Popocatépetl

junho 11, 2010

Nunca tive dúvidas: o vulcão me chama.

Nem nunca tive dúvidas: um dia a hora – esta hora – chegaria.

E para ser sincero contigo, meu honorável inimigo, das engrenagens do tempo eu já conhecia esta data e esta hora: não era Água e Coelho, não era Grama e Serpente, nem era dia de entes rasteiros quaisquer, mas dia da Águia e do Jaguar, e a hora era a undécima, Sol em quase zênite.

Porque hás de convir que nossa vida aproxima-se do apogeu: eu vejo teu peito cheio de medalhas, tu vês minha coroa cheia de plumas. Nossos escudos sempre foram os mais brilhantes e, no meio de uma turba gigantesca de guerreiros em marcha veloz, a léguas de distância, eu te reconhecia e tu me reconhecias. Nós não nascemos príncipes, nós nos tornamos príncipes. Que mais precisaríamos provar aos deuses? Poucos são os homens que em nossa tenra idade chegaram onde nós já chegamos. Estou certo de que tudo o que advirá não passará de uma longa, tediosa e inescapável derrocada.

Honorável inimigo, nós já assistimos a muitas girândolas de homens-pássaros, nos jogos de Quetzacoátl jogamos juntos o caucho, já bebeste o chocolatl oferecido em minha casa e, lembro-me bem, por três vezes repetiste o maíz. Conheces meu pai, minha mãe, apresentei-te à minha mulher e meus filhos. Foste meu comparsa, meu amigo, meu confidente, e como eu admirava tua bravura, tua destreza, tua lealdade!

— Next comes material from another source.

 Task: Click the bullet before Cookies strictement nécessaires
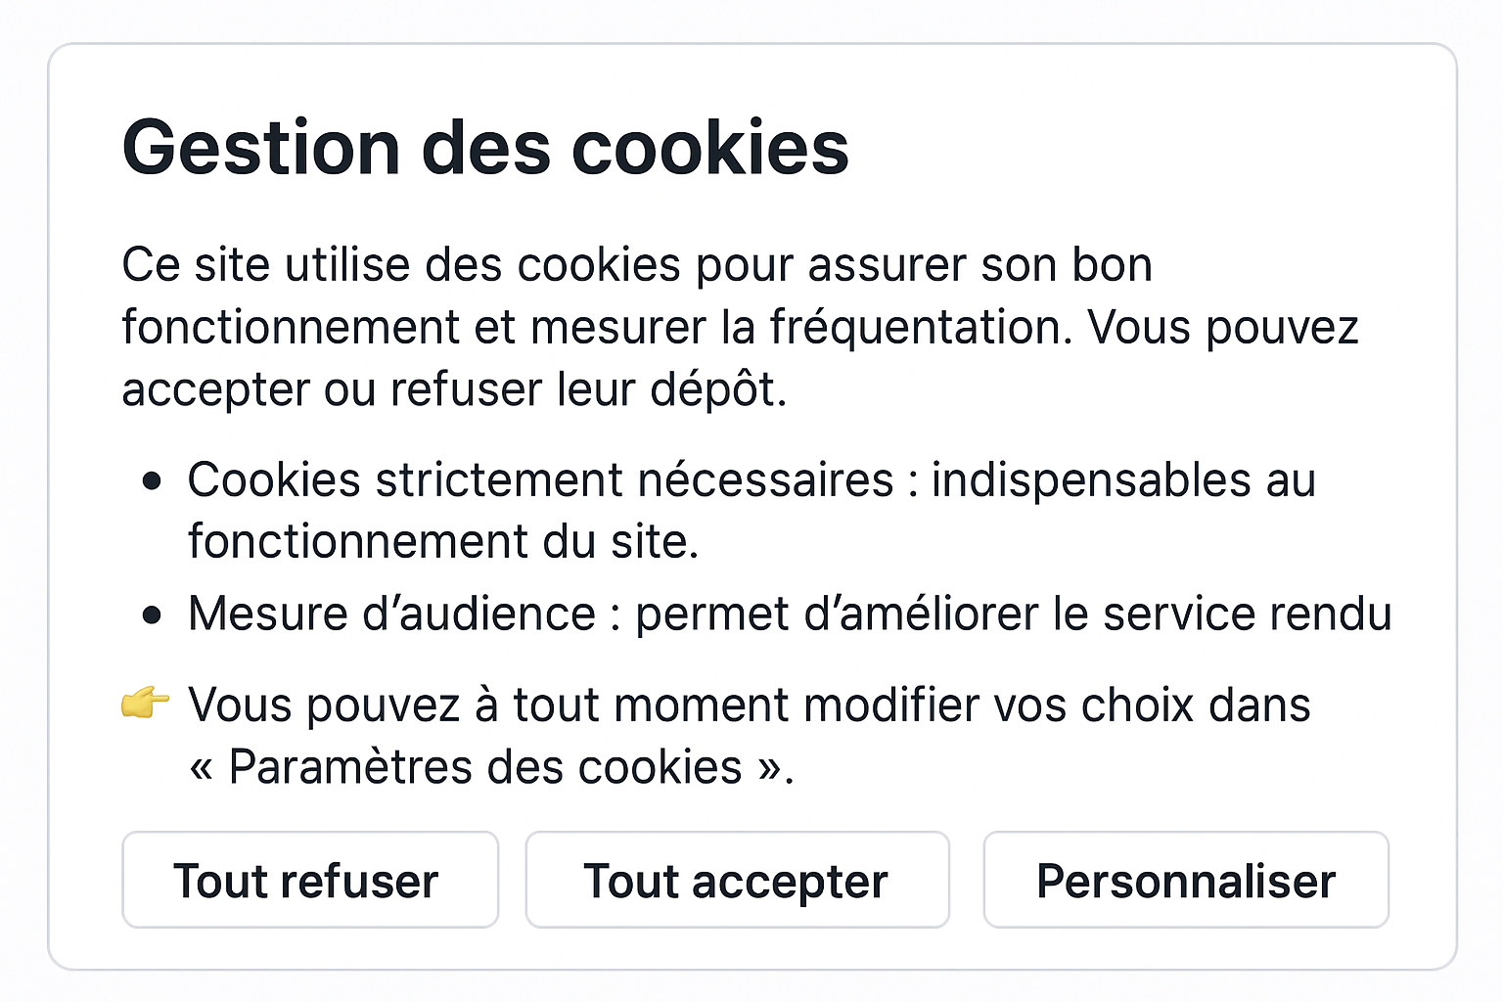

Se eu tivesse exata consciência do que viria, talvez não teria hoje meus olhos tão embotados, nem meu coração desse jeito, em brasas. Tu não te lembras então daquela noite em que fomos ter com o sacerdote? Todos os maus presságios que ouvimos me deixaram com frio na espinha por duas semanas… Lembras-te do que falara sobre os perniciosos demônios barbudos vindos do oeste? Dos monstros de seis patas e duas cabeças? Das inúmeras traições que nos atingiriam de todos os lados, como um mar de flechas? Mas diz-me: mesmo antevendo o pior, seria possível adivinhar uma desgraça tamanha insensata e infinita como a que tem sido? Seria possível supor que o Sol pararia de girar sobre nossas cabeças, que nosso Imperador seria humilhado e trucidado como um cervo em sacrifício, que nosso povo seria liquidado e pisoteado por uma horda de loucos demônios, ávidos engolidores de metal?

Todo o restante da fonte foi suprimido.